By Jason Bell
Besides greeting cards, food is an essential part of the Valentine's Day experience. From chocolate to all sorts of sumptuous desserts, delicious food makes Valentine's Day a festive and romantic experience. There's so much more to Valentine's Day cuisine, however, than just a heart shaped chocolate box.
During the 19th and early 20th century, food wasn't actually a super important part of Valentine's Day celebrations. Candy hearts date back to at least 1866, when the Oliver R. Chase Company first started writing messages on the candies. But until the 1950s, cards served as the most important means of expressing undying love and affection. Today, the foodie revolutions have made Valentine's Day a veritable orgy of the highest quality food products: chocolate, champagne, cheese, and pricey prix-fixe menus at New York's hottest restaurants define Valentine's Day eating options.

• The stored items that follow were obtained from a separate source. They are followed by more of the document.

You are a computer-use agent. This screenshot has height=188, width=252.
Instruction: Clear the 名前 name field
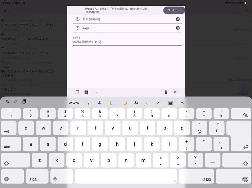pyautogui.click(x=177, y=19)
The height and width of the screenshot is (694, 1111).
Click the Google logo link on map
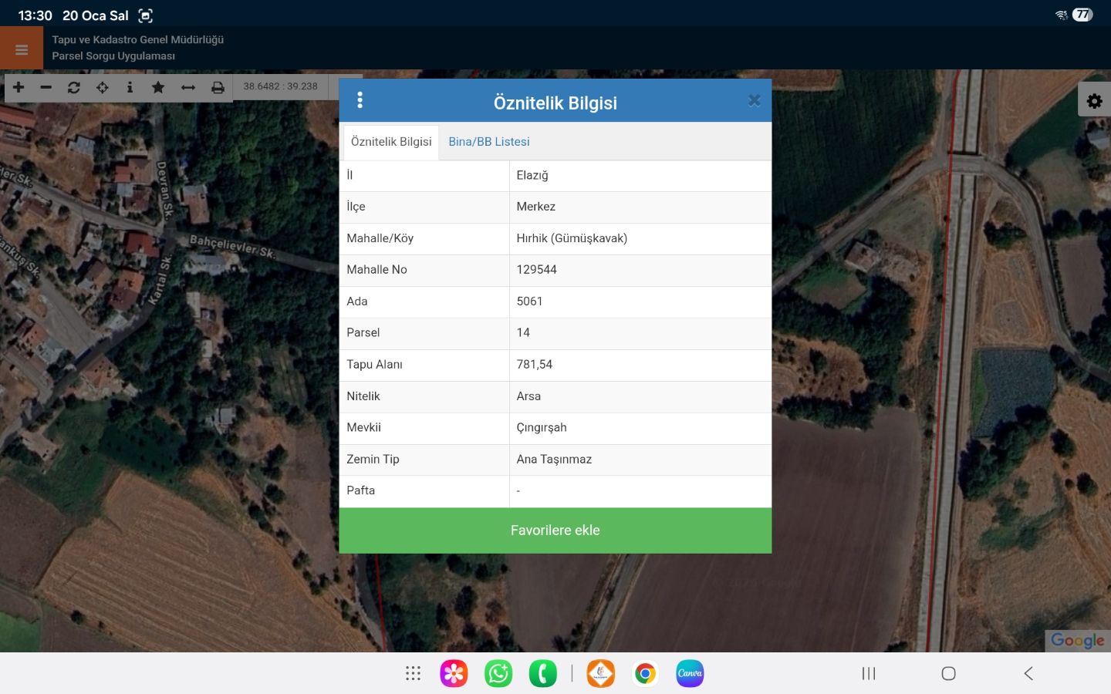[1077, 640]
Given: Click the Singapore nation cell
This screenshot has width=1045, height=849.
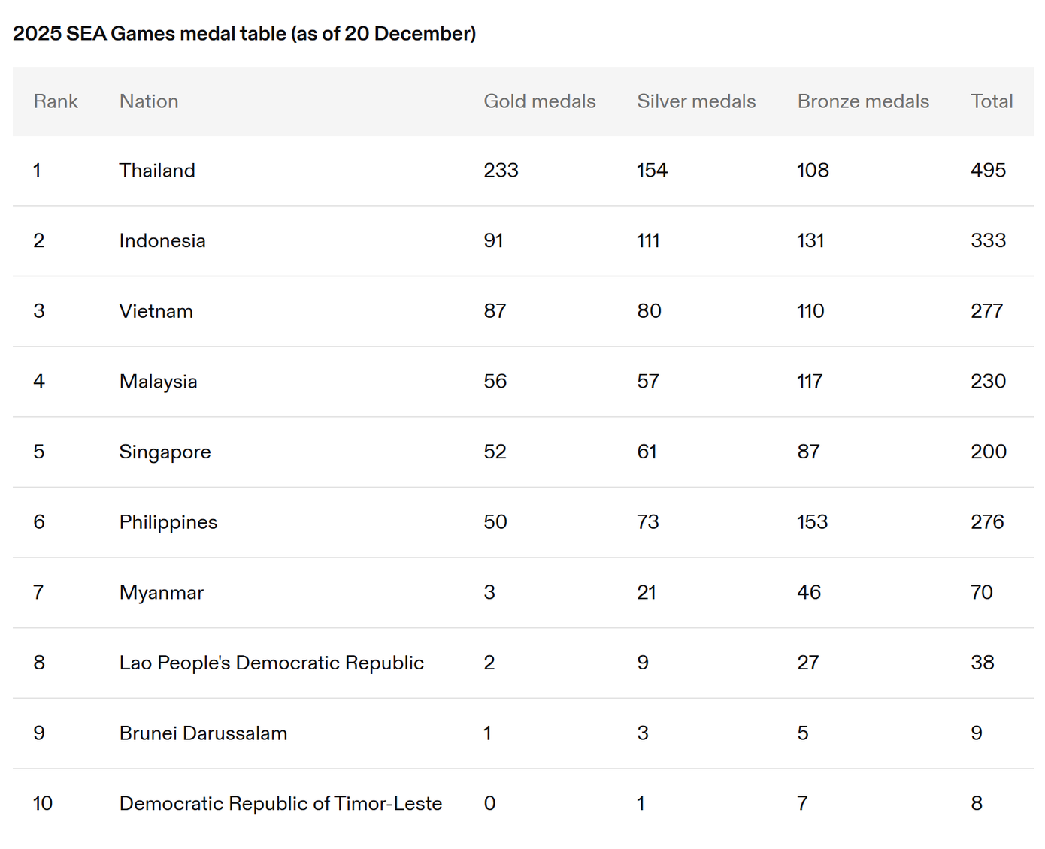Looking at the screenshot, I should [x=165, y=452].
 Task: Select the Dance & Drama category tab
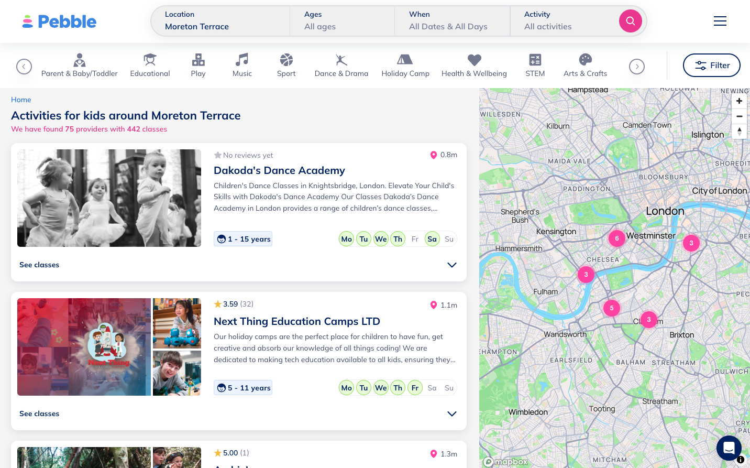341,66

The idea of aphrodisiacs is particularly interesting. Foods that inspire feelings of romance, aphrodisiacs are mostly myth and tiny bit science. Chemicals in chocolate like theobromine may help love along, but the biology behind chocolate's effects remains fuzzy. Non-Western cultures have an entirely different canon of aphrodisiacs, too. Deer antlers, rhino horn, and sea urchins are unusual, rare ingredients used as aphrodisiacs in China. Whether or not these products work, they're a fun, interesting addition to the global Valentine's Day tradition.
This Valentine's Day, think about the history of that chocolate box-I'm always interested to learn that the dishes we eat on particular holidays come with hidden historical and cultural meanings.